Rizzo, introdotto al Vittoriale nel settembre 1923, svolse sempre il proprio lavoro con discrezione ed efficienza. «Non c’era periodicità nelle informative», puntualizza Guerri. «Scriveva quando riteneva necessario avvisare il Duce. All’inizio le comunicazioni sono piuttosto frequenti, con il passare degli anni diventano più rade. Tornano a intensificarsi durante l’avvicinamento del regime alla Germania nazista. D’Annunzio era furioso: in lui bruciava ancora il fuoco sacro che lo spinse a combattere, a 52 anni, durante il primo sanguinoso conflitto mondiale. Di Hitler parlava con disprezzo: lo definiva ridicolo, lo prendeva in giro perfino per i baffetti, paragonandoli a quelli di Charlot. Il Vate morì prima della Seconda guerra mondiale. Ipotizzo, un po’ lo conosco, che non avrebbe mai sopportato che l’Italia combattesse al fianco della Germania contro la Francia, nazione da lui amatissima. Chissà che problemi avrebbe creato al regime, se non fosse trapassato prima».

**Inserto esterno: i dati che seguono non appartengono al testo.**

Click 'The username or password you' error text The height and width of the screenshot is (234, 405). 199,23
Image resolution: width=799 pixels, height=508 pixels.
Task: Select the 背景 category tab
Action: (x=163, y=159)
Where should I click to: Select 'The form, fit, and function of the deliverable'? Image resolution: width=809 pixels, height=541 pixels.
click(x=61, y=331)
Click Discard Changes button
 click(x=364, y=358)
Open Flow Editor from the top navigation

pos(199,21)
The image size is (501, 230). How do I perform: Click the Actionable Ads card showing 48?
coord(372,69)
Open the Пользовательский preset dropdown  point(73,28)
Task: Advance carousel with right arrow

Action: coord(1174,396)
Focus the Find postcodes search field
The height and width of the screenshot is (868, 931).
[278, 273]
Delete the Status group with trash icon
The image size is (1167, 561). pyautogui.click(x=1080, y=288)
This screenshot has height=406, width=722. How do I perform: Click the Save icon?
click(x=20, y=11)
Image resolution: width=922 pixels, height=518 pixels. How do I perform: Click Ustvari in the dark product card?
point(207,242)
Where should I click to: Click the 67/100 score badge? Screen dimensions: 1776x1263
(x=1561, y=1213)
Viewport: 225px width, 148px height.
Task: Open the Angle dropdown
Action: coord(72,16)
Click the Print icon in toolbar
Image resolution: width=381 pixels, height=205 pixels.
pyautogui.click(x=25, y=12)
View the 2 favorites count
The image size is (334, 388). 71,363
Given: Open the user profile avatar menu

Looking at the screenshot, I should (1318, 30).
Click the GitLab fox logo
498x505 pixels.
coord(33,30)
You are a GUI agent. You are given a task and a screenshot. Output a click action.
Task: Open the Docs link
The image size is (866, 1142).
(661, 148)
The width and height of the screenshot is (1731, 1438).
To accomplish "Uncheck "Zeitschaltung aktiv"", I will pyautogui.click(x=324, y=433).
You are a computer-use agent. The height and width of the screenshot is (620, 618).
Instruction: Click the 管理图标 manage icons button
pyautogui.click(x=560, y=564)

Sì, quel «finalmente», quel sospiro di sollievo scappato a Mussolini durante l’ultima telefonata di Rizzo, era giustificato. D’Annunzio costituiva una mina vagante, nonostante il gravame dell’età e la salute malferma. In una lettera a Rizzo del gennaio 1935, il Vate poneva sé stesso «definitivamente nella specie del più alto primate antropomorfo di nome Scimpanzé», e descrisse «simiesca decrepitezza» la propria vecchiaia. Nonostante tutto, pur così ridotto, sarebbe riuscito a far sentire una voce contraria, dal «carcere» del Vittoriale, dove Mussolini era ben contento di tenerlo.
Lì, tra gloriosi cimeli, libri rari, arredi e profumi da esteta, non poteva nuocere. Ma «finalmente» era morto, scongiurando così che quella voce, flebile ma ancora in grado di dire verità scomode e farsi ascoltare, potesse far danni. Rizzo, dalla cornetta del Vittoriale, aveva messo un punto fermo. Il carteggio, in mani private prima della benemerita acquisizione, ci restituisce il Vate nella dimensione più vera, tra vita privata e collocazione politica precaria. Gli storici avranno da lavorare su ogni riga, su ogni incertezza della calligrafia, su ogni aggettivo.